Text block:
Of course, Albini is man of many skills, and not all of them lie behind the desk. As singer and guitarist, he has been a mainstay of the American independent scene from his earliest days in Big Black through Rapeman and now Shellac. In fact, this month, Shellac release Dude Incredible, their first album since 2007. Why the long wait? “We mastered it either end of June or beginning of July 2013 and since then we’ve been working on the cover,” he explains. “Trying to get monkeys printed on paper turns out is really difficult. I could totally understand it if we were trying to print wood nymphs on aluminium or something but we’re not. We’re trying to print monkeys on paper. But apparently it’s a new procedure so it’s literally taken that long to get a fucking cover printed. If you see the cover, and you’re familiar with the printing arts, you might understand what some of the technical problems were. But it still seems preposterous that it was so hard. But in the end we’re happy it’s monkeys on paper. We’re fine with it.”
And with that, it’s into to the Uncut mailbag…

What’s your walk-up song?

Short task 1:
In the Albini piece, when was Shellac's album Dude Incredible mastered?
Short task 2:
Pick up the Albini piece after its last line and write what comes next.
The data that comes after the Albini piece is separate material.

Material provided:
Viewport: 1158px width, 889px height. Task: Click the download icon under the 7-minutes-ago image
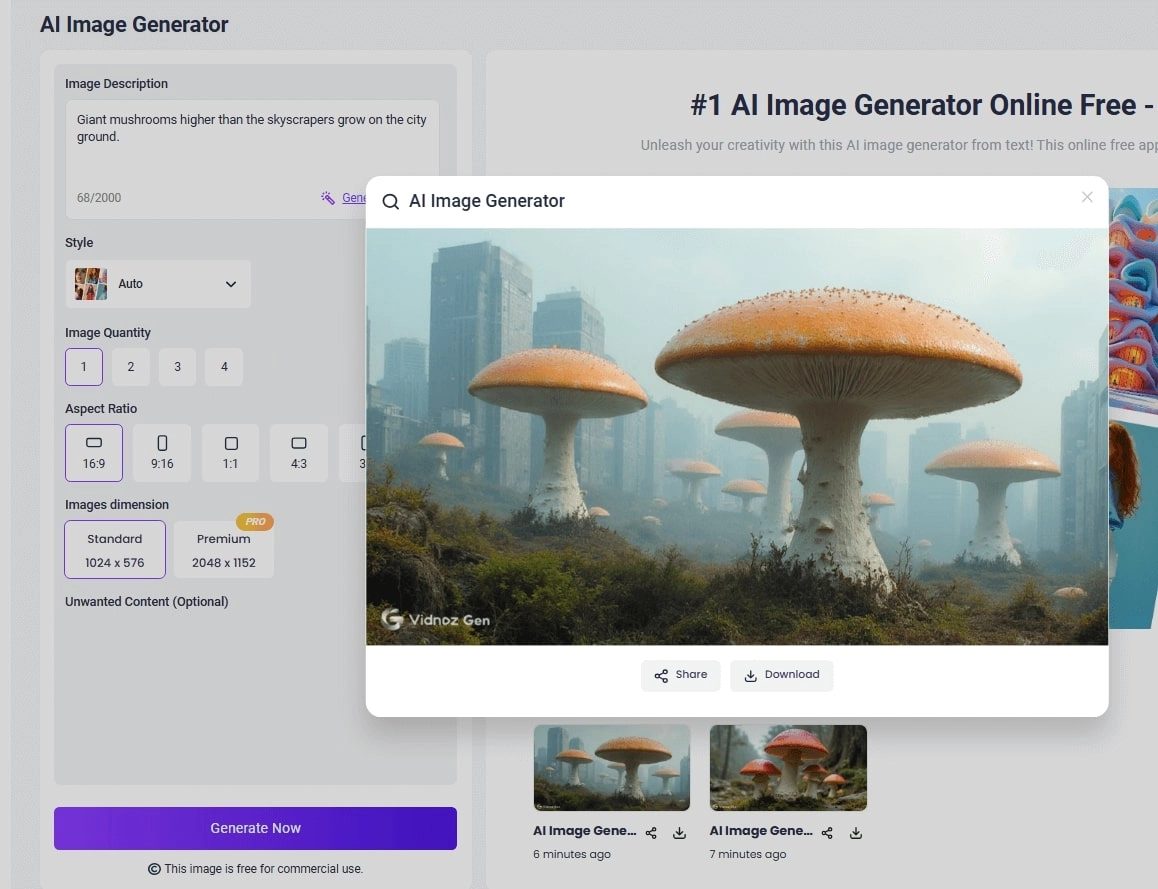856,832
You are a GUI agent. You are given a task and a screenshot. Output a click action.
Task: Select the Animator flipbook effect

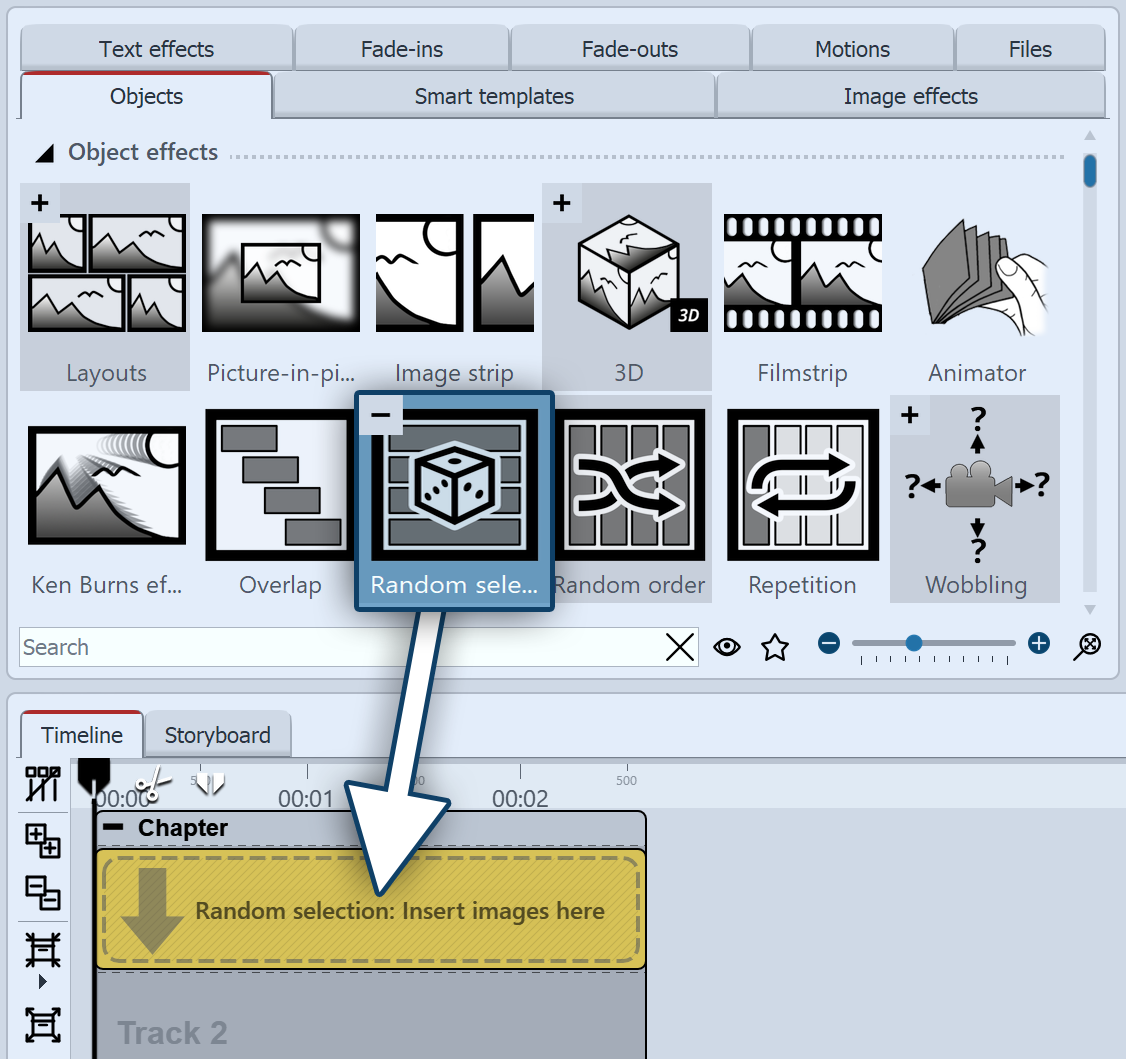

Reply 1:
It was mastered at the end of June or the beginning of July 2013.

Reply 2:
Kim Deal
I’m going to say “Master Of Sparks” by ZZ Top because the riff in that is unstoppable. The thing that makes baseball much better than other games is because it’s structurally unique. Virtually all other games can be reduced to a pretty simple formula: you’ve got one team in possession of a ball and you’re trying to put that ball in a goal and the other team trying to prevent the movement of that ball or trying to steal the ball to put it in the goal. That’s basically all other team sports and they’re all fucking stupid. I mean, they all run on a fucking clock for a start. There’s a clock, really? That’s a part of your game? Is some kind of bell going to go off and you lose? That seems fucking ridiculous to me. In baseball, the ball doesn’t do anything except control the behaviour of the players; the players do all the scoring. The defence team is in possession of the ball and in control of the ball, that’s the only team where that’s true. It’s got some formal similarities to cricket in that regard but cricket, I feel like there is a crippled quality to it. You’ve only got two bases. But I’m a baseball fan and baseball is clearly the superior game.

Have you ever been in a fist fight?
Kelley Deal
When I was an adolescent, I was in a couple of actual fights. I really detest violence and its practice. I don’t respect or admire fighting, wrestling, boxing, MMA – things like that. I can appreciate the effort and the conditioning and the tactical elements of it but it still boils down to physically trying to incapacitate another person. Children and animals fight, I don’t think there’s anything to be respected about fighting. I feel like watching fighting as entertainment is fucking barbaric, I don’t care if it’s chickens or dogs or people. Seeing people execute violence on each other as a pastime or as a sport is revolting to me.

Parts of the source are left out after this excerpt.